Sans rien nier des pressions, Paul-André Colombani ne dit pas autre chose. "C’est la vie politique. On va tous reprendre nos esprits. Je ne crois pas une minute que le processus de discussions puisse pâtir de cet épisode. Les problèmes dans la majorité ne peuvent pas aboutir à une mise en danger du processus. Ceux qui ont pu dire cela pensent avec un logiciel claniste", affirme t-il.
De son côté, le président du groupe Horizons Laurent Marcangeli se dit serein concernant la reprise du dialogue. "Moi, je défendrai la poursuite du dialogue. Je ne suis pas favorable au fait de le rompre au prétexte que mes trois collègues qui siègent aux groupe Liot ont voté la motion de censure parce que la Corse, elle mérite qu'on s'occupe d'elle et elle mérite que ce dialogue continue d'être mené", a t-il indiqué.

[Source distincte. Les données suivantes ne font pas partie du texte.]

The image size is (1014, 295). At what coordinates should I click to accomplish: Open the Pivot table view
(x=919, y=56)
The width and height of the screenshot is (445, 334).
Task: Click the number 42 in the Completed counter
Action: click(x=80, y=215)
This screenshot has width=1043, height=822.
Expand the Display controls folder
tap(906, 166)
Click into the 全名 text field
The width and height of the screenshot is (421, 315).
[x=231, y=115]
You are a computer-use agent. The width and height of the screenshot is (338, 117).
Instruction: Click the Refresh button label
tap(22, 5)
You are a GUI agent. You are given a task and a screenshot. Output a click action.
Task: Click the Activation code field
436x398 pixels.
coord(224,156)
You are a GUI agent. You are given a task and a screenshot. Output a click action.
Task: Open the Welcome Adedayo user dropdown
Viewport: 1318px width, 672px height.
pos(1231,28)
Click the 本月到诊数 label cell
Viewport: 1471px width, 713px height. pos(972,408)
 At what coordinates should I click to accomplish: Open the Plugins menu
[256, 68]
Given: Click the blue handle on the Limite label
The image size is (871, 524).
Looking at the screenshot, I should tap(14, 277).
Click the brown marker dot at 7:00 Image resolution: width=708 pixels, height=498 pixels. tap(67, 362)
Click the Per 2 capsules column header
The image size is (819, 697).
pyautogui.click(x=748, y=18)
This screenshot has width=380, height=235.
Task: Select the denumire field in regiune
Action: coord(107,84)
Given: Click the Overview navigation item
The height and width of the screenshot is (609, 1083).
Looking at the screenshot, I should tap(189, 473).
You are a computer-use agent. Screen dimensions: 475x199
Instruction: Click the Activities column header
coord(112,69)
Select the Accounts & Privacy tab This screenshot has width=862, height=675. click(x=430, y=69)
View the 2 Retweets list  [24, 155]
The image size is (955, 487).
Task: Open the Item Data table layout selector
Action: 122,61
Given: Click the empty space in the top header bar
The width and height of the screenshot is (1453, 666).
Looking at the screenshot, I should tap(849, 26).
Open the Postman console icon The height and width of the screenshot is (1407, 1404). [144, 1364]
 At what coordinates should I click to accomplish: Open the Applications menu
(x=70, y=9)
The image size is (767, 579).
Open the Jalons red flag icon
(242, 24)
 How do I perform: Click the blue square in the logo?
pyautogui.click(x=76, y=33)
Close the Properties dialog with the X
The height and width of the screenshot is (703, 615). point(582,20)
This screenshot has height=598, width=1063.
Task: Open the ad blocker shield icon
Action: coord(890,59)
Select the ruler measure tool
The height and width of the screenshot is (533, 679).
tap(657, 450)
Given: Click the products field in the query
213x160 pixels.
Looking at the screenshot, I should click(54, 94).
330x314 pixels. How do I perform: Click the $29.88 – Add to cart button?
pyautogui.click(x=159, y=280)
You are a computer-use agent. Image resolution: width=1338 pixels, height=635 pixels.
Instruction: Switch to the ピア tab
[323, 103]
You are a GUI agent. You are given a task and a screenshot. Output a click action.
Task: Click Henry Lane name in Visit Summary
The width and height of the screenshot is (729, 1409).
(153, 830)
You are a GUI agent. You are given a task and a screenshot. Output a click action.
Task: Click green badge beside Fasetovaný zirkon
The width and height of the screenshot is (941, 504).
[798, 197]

Pour le député de Corse-du-Sud, il n'y a pas de "volonté de représailles de la part du gouvernement". Et d'ajouter : "Tout à l'heure, la Première ministre est venue à s'exprimer devant mon groupe et dans un aparté, elle m'a dit qu'elle comptait également me parler prochainement de la Corse, donc il n'y a pas de raison aujourd'hui qui justifierait qu'on abandonne le dialogue qui a commencé entre le gouvernement et les élus de la Corse".
Un gouvernement en sursis ?
Le processus de discussions est donc désormais tributaire de l’évolution de la situation politique nationale. Avec beaucoup d’interrogations : le gouvernement Borne est-il en sursis ? Gérald Darmanin restera t-il ministre de l’Intérieur et donc l’interlocuteur privilégié de la Corse ? Le président de la République finira t-il par prononcer la dissolution de l’Assemblée nationale ? Tout cela reste, pour l’heure, en suspens.
Emmanuel Macron avait fixé comme objectif un projet pour la Corse ficelé pour le 14 juillet, il est désormais plus probable qu’il soit renvoyé aux calendes grecques.